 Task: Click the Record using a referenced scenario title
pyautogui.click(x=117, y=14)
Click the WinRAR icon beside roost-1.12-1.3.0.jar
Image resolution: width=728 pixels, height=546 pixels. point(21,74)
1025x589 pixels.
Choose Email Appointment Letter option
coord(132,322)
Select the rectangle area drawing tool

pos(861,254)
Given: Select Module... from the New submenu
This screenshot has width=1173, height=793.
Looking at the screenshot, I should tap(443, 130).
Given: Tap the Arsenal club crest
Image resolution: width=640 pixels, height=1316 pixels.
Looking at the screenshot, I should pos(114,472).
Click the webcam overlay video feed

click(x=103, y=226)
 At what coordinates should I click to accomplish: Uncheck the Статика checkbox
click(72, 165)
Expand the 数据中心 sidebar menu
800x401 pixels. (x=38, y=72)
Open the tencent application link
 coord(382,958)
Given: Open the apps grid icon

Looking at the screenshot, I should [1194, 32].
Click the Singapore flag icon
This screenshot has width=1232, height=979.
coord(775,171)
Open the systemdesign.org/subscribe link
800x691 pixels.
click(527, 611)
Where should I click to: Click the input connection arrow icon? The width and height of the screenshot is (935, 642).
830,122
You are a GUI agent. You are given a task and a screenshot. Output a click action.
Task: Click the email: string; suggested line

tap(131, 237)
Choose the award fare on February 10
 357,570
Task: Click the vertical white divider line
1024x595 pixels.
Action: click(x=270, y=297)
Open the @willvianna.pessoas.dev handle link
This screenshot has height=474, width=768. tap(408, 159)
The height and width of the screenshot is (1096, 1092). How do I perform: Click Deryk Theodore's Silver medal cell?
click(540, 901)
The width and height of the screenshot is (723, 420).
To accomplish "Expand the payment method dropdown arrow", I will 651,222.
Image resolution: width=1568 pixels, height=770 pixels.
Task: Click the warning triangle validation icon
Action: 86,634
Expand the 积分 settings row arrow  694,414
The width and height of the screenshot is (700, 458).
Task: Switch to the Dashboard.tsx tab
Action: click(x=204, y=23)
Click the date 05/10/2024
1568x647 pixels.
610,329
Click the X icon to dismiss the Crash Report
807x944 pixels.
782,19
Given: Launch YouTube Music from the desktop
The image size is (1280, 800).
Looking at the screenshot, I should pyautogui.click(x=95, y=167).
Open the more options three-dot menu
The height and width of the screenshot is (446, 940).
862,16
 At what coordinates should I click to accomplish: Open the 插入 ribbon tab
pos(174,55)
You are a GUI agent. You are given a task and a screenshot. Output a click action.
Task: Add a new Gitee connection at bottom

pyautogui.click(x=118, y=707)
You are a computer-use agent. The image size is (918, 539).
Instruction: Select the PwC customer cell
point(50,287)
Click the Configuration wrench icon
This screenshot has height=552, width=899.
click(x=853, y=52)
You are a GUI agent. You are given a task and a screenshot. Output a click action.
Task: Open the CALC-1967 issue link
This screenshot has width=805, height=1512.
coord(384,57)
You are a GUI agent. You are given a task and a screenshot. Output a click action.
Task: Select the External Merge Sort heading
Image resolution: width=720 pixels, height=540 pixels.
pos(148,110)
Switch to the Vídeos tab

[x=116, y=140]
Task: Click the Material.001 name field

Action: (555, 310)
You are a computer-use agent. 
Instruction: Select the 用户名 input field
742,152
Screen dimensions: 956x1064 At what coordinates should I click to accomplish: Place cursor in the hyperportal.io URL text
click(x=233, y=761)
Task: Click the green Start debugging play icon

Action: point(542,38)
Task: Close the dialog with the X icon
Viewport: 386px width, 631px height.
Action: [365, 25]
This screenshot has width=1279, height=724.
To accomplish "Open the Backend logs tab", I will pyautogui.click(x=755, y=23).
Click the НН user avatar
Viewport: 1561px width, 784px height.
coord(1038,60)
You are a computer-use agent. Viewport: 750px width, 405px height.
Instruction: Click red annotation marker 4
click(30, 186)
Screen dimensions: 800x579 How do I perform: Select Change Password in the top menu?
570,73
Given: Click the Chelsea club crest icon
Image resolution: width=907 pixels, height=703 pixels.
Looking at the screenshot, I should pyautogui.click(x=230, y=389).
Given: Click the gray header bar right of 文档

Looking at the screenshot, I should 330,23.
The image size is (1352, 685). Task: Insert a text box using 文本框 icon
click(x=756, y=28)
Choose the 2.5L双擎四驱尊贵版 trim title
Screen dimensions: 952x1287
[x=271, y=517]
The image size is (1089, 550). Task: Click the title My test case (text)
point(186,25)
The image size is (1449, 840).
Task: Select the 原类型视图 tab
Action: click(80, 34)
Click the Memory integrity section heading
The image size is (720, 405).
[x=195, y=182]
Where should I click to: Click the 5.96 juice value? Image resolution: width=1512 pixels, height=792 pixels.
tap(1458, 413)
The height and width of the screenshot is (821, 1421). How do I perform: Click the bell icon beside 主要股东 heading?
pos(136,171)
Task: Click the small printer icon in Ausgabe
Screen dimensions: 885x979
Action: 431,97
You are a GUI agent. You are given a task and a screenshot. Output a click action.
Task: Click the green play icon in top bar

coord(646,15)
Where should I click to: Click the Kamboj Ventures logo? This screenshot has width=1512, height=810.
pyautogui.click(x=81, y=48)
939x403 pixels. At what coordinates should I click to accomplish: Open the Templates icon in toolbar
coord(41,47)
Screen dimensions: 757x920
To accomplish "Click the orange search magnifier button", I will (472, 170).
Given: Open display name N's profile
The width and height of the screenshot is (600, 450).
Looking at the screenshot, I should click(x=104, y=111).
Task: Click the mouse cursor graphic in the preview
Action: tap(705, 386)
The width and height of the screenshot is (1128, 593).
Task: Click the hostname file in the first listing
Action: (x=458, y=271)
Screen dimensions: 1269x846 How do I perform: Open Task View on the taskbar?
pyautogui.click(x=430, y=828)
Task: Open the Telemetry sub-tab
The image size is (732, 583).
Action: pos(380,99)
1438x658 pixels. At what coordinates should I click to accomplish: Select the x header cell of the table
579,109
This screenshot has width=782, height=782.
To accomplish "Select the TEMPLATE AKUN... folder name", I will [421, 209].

--------------------

Please return the whole listing, line for line, exactly.

[REPLY TO THE EXERCISE]
 Task: Click the Record using a referenced scenario title
pyautogui.click(x=117, y=14)
Click the WinRAR icon beside roost-1.12-1.3.0.jar
Image resolution: width=728 pixels, height=546 pixels. point(21,74)
1025x589 pixels.
Choose Email Appointment Letter option
coord(132,322)
Select the rectangle area drawing tool

pos(861,254)
Given: Select Module... from the New submenu
This screenshot has width=1173, height=793.
Looking at the screenshot, I should tap(443, 130).
Given: Tap the Arsenal club crest
Image resolution: width=640 pixels, height=1316 pixels.
Looking at the screenshot, I should pos(114,472).
Click the webcam overlay video feed

click(x=103, y=226)
 At what coordinates should I click to accomplish: Uncheck the Статика checkbox
click(72, 165)
Expand the 数据中心 sidebar menu
800x401 pixels. (x=38, y=72)
Open the tencent application link
 coord(382,958)
Given: Open the apps grid icon

Looking at the screenshot, I should [1194, 32].
Click the Singapore flag icon
This screenshot has width=1232, height=979.
coord(775,171)
Open the systemdesign.org/subscribe link
800x691 pixels.
click(527, 611)
Where should I click to: Click the input connection arrow icon? The width and height of the screenshot is (935, 642).
830,122
You are a GUI agent. You are given a task and a screenshot. Output a click action.
Task: Click the email: string; suggested line

tap(131, 237)
Choose the award fare on February 10
 357,570
Task: Click the vertical white divider line
1024x595 pixels.
Action: click(x=270, y=297)
Open the @willvianna.pessoas.dev handle link
This screenshot has height=474, width=768. tap(408, 159)
The height and width of the screenshot is (1096, 1092). How do I perform: Click Deryk Theodore's Silver medal cell?
click(540, 901)
The width and height of the screenshot is (723, 420).
To accomplish "Expand the payment method dropdown arrow", I will 651,222.
Image resolution: width=1568 pixels, height=770 pixels.
Task: Click the warning triangle validation icon
Action: 86,634
Expand the 积分 settings row arrow  694,414
The width and height of the screenshot is (700, 458).
Task: Switch to the Dashboard.tsx tab
Action: click(x=204, y=23)
Click the date 05/10/2024
1568x647 pixels.
610,329
Click the X icon to dismiss the Crash Report
807x944 pixels.
782,19
Given: Launch YouTube Music from the desktop
The image size is (1280, 800).
Looking at the screenshot, I should pyautogui.click(x=95, y=167).
Open the more options three-dot menu
The height and width of the screenshot is (446, 940).
862,16
 At what coordinates should I click to accomplish: Open the 插入 ribbon tab
pos(174,55)
You are a GUI agent. You are given a task and a screenshot. Output a click action.
Task: Add a new Gitee connection at bottom

pyautogui.click(x=118, y=707)
You are a computer-use agent. The image size is (918, 539).
Instruction: Select the PwC customer cell
point(50,287)
Click the Configuration wrench icon
This screenshot has height=552, width=899.
click(x=853, y=52)
You are a GUI agent. You are given a task and a screenshot. Output a click action.
Task: Open the CALC-1967 issue link
This screenshot has width=805, height=1512.
coord(384,57)
You are a GUI agent. You are given a task and a screenshot. Output a click action.
Task: Select the External Merge Sort heading
Image resolution: width=720 pixels, height=540 pixels.
pos(148,110)
Switch to the Vídeos tab

[x=116, y=140]
Task: Click the Material.001 name field

Action: (555, 310)
You are a computer-use agent. 
Instruction: Select the 用户名 input field
742,152
Screen dimensions: 956x1064 At what coordinates should I click to accomplish: Place cursor in the hyperportal.io URL text
click(x=233, y=761)
Task: Click the green Start debugging play icon

Action: point(542,38)
Task: Close the dialog with the X icon
Viewport: 386px width, 631px height.
Action: [365, 25]
This screenshot has width=1279, height=724.
To accomplish "Open the Backend logs tab", I will pyautogui.click(x=755, y=23).
Click the НН user avatar
Viewport: 1561px width, 784px height.
coord(1038,60)
You are a computer-use agent. Viewport: 750px width, 405px height.
Instruction: Click red annotation marker 4
click(30, 186)
Screen dimensions: 800x579 How do I perform: Select Change Password in the top menu?
570,73
Given: Click the Chelsea club crest icon
Image resolution: width=907 pixels, height=703 pixels.
Looking at the screenshot, I should pyautogui.click(x=230, y=389).
Given: Click the gray header bar right of 文档

Looking at the screenshot, I should 330,23.
The image size is (1352, 685). Task: Insert a text box using 文本框 icon
click(x=756, y=28)
Choose the 2.5L双擎四驱尊贵版 trim title
Screen dimensions: 952x1287
[x=271, y=517]
The image size is (1089, 550). Task: Click the title My test case (text)
point(186,25)
The image size is (1449, 840).
Task: Select the 原类型视图 tab
Action: click(80, 34)
Click the Memory integrity section heading
The image size is (720, 405).
[x=195, y=182]
Where should I click to: Click the 5.96 juice value? Image resolution: width=1512 pixels, height=792 pixels.
tap(1458, 413)
The height and width of the screenshot is (821, 1421). How do I perform: Click the bell icon beside 主要股东 heading?
pos(136,171)
Task: Click the small printer icon in Ausgabe
Screen dimensions: 885x979
Action: 431,97
You are a GUI agent. You are given a task and a screenshot. Output a click action.
Task: Click the green play icon in top bar

coord(646,15)
Where should I click to: Click the Kamboj Ventures logo? This screenshot has width=1512, height=810.
pyautogui.click(x=81, y=48)
939x403 pixels. At what coordinates should I click to accomplish: Open the Templates icon in toolbar
coord(41,47)
Screen dimensions: 757x920
To accomplish "Click the orange search magnifier button", I will (472, 170).
Given: Open display name N's profile
The width and height of the screenshot is (600, 450).
Looking at the screenshot, I should click(x=104, y=111).
Task: Click the mouse cursor graphic in the preview
Action: tap(705, 386)
The width and height of the screenshot is (1128, 593).
Task: Click the hostname file in the first listing
Action: (x=458, y=271)
Screen dimensions: 1269x846 How do I perform: Open Task View on the taskbar?
pyautogui.click(x=430, y=828)
Task: Open the Telemetry sub-tab
The image size is (732, 583).
Action: pos(380,99)
1438x658 pixels. At what coordinates should I click to accomplish: Select the x header cell of the table
579,109
This screenshot has width=782, height=782.
To accomplish "Select the TEMPLATE AKUN... folder name", I will [421, 209].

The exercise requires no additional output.